A Delaware Superior Court has ruled that Progressive Insurance Co. must provide $15,000 in uninsured/underinsured motorist (UM) coverage to a severely injured motorcyclist who sued the insurer after learning he had none.
The policyholder, Mark Banaszak, has sough to reform the policy after being injured by a driver and exhausting the other driver’s UM limits in medical claims. Banaszak’s medical bills were over $100,000, but Banaszak claimed that he been lead to believe that his UM coverage would pay up to $100,000 in the event of an accident, and that Progressive had failed to make a meaningful offer of additional underinsured motorist coverage. He had sought to have Progressive pay the $100,000 limit.
A key issue in the ruling was whether the policy documents and interaction with Progressive sales staff sufficiently made clear the amount and nature of the UM coverage, and whether the insurer met its legal duty to offer increased coverage limits.

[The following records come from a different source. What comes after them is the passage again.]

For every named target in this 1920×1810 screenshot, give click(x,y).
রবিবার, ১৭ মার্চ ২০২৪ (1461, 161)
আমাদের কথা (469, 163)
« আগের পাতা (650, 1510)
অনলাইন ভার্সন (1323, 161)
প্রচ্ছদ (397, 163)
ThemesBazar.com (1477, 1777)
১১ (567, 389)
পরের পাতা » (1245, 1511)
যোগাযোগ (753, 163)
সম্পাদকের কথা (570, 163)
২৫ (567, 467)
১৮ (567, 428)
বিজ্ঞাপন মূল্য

Superior Court Judge Peggy Abelman upheld parts of Banaszak’s and Progressive’s legal motions, ultimately finding that, although Banaszak rejected the $100,000 in coverage, Progressive’s policy documents would mislead a reasonable person into believing the policy included a statutory minimum UM coverage of $15,000 per person.
Abelman ordered the policy reformed to reflect that coverage.
“(N)either the telephonic conversation… with a Progressive agent, nor the pre-checked form already completed by the insurer, nor, most importantly, the language of the explanatory documentation provided to (Banaszak), adequately fulfilled Progressive’s duty of good faith,” Abelman wrote in her opinion.